═══ Selected excerpt

The state of California has passed a digital privacy law that requires businesses to make disclosures about their collection, use, and dissemination of consumer personal information.

The California Consumer Privacy Act (CCPA) will have far-reaching effects on how financial institutions manage their customer data. Compliance will be difficult for firms with disparate silos of customer data, nascent data governance and retention policies, multiple third-party relationships, and marketing programs based on personal information.

It is critical to get started with a compliance program, both because of the effort involved and the fact that other states are expected to follow California’s lead with their own versions of the CCPA.

CCPA Objectives and Expectations

The CCPA seeks to provide consumers with the right to:

  • Know what personal information is being collected and with whom it is being shared
  • Decline the sale of their personal information
  • Gain access to their personal information and request its deletion
  • Receive equal service and price even if they exercise their privacy rights

As a result, a financial institution will need to keep track of:

  • Categories of consumer personal information that it collects
  • Specific personal information data elements
  • Sources of the personal information
  • Where this information is stored
  • Third parties with whom it provides personal information
  • The business purpose for collecting and sharing this information

Some risks to be aware of:

  • Violations of the CCPA can lead to large fines and lawsuits
  • Data breaches can be prohibitively expensive for companies with large amounts of consumer data
  • Compliance requirements extend to third-party providers

Deadlines are not far away

The CCPA will take effect on January 1, 2020. It affects all for-profit companies doing business in California that generate revenues over $25 million, or receive more than 50,000 unique personal records per year.

══════
═══ Data excerpts

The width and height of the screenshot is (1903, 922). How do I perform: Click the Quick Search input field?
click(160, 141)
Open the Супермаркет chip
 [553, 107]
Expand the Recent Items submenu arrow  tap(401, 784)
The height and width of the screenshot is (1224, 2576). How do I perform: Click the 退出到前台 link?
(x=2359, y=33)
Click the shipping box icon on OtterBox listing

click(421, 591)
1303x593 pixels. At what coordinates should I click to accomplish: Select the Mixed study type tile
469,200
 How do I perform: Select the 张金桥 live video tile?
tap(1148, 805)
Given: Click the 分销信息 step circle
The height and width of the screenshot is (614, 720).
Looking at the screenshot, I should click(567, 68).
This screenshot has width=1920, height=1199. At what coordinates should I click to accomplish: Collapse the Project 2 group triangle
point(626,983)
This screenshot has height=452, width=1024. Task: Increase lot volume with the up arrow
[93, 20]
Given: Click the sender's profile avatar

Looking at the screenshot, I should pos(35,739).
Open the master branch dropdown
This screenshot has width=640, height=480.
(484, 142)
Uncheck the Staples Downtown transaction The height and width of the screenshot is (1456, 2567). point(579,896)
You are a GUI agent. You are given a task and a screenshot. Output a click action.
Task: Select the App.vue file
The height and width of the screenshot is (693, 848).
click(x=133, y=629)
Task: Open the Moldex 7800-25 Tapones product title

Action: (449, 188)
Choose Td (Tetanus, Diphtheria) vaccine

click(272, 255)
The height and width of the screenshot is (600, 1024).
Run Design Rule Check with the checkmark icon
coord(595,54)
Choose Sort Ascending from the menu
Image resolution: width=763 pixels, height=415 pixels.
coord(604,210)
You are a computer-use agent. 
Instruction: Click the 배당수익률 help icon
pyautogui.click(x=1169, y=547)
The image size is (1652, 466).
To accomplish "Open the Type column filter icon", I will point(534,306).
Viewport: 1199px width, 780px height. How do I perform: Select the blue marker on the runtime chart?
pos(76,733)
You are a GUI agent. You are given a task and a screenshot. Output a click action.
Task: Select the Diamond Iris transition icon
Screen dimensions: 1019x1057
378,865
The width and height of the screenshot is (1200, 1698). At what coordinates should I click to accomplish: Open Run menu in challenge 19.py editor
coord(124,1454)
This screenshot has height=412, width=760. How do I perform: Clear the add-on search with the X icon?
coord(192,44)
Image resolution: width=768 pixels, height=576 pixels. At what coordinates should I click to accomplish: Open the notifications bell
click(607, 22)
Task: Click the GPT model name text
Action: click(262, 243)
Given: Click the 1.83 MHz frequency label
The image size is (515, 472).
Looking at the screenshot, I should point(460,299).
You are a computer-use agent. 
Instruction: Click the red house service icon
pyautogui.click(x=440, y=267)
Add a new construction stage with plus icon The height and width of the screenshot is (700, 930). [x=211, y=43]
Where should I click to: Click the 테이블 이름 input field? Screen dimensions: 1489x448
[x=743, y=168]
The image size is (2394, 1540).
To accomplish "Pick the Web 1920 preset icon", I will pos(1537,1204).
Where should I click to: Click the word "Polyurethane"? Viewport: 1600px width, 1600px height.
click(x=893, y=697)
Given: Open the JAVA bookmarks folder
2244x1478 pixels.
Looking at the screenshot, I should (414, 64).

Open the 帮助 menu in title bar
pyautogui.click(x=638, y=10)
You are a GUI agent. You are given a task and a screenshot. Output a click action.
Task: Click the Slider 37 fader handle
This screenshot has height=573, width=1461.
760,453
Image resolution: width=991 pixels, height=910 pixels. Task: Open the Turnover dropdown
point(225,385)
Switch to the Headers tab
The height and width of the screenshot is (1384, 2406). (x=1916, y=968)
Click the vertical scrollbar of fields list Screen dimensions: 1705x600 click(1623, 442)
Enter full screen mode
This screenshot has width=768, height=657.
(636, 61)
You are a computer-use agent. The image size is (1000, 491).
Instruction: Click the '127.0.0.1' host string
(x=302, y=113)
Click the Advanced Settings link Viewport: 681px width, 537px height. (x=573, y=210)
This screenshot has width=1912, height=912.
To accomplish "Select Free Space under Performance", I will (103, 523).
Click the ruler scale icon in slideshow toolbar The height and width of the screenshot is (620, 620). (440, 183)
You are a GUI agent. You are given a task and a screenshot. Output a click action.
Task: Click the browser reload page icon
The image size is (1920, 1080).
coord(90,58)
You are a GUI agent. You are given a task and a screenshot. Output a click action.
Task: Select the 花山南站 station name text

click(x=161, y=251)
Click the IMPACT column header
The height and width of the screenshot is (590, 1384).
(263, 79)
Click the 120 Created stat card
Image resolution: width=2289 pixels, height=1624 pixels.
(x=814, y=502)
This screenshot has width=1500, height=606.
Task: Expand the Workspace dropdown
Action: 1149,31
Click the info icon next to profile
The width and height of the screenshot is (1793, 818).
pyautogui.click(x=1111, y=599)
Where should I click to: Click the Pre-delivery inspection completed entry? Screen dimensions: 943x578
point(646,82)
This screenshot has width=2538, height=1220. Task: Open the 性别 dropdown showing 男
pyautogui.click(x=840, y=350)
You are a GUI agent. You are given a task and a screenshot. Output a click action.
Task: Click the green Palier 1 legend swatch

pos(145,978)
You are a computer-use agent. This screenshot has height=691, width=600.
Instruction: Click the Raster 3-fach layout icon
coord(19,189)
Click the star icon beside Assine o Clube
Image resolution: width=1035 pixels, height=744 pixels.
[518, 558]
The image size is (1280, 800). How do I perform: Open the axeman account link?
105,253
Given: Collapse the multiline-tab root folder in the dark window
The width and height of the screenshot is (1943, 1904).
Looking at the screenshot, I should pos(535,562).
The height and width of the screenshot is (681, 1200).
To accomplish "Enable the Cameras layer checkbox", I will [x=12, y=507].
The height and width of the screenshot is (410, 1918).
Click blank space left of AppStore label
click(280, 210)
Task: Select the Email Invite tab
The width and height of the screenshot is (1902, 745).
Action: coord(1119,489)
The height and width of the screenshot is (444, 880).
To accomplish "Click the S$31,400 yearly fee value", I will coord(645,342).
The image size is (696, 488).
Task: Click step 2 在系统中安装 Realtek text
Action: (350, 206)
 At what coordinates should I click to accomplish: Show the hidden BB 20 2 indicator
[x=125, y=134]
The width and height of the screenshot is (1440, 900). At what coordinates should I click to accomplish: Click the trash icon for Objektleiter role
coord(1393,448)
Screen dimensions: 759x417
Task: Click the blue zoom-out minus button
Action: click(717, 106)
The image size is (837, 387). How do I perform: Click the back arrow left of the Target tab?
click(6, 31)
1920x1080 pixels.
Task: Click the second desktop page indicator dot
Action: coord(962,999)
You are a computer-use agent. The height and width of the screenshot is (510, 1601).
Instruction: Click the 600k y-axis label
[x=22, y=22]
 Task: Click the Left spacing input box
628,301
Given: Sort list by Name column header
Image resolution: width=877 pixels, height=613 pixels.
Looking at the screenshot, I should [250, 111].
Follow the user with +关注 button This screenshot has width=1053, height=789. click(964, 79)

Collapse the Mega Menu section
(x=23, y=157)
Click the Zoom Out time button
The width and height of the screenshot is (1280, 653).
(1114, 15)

══════

## Required actions
(1) List every item that the CCPA overview says a financial institution will need to keep track of.
(2) Pick up the CCPA overview after its final sentence and carry it forward.

## Responses to the tasks
(1)
- Categories of consumer personal information that it collects
- Specific personal information data elements
- Sources of the personal information
- Where this information is stored
- Third parties with whom it provides personal information
- The business purpose for collecting and sharing this information

(2)
As such, all medium-to-large financial institutions are within its scope. Data aggregators that collect more than 50% of their revenue from selling personal information are also required to comply with the CCPA.

Although the CCPA only applies to California, financial institutions that operate across multiple states must come up with a consistent set of privacy protections to avoid having to maintain separate business processes for California and everyone else. In addition, other states are expected to introduce their own consumer data privacy acts that will be similar to the CCPA.

Click here to read our next blog in this series highlighting content about establishing a CCPA compliance program.

We recently published a guide examining the California Consumer Privacy Act of 2018, and the steps any financial institution must take in its response to the new law to evaluate its exposure and current state of readiness. You can download the guide below.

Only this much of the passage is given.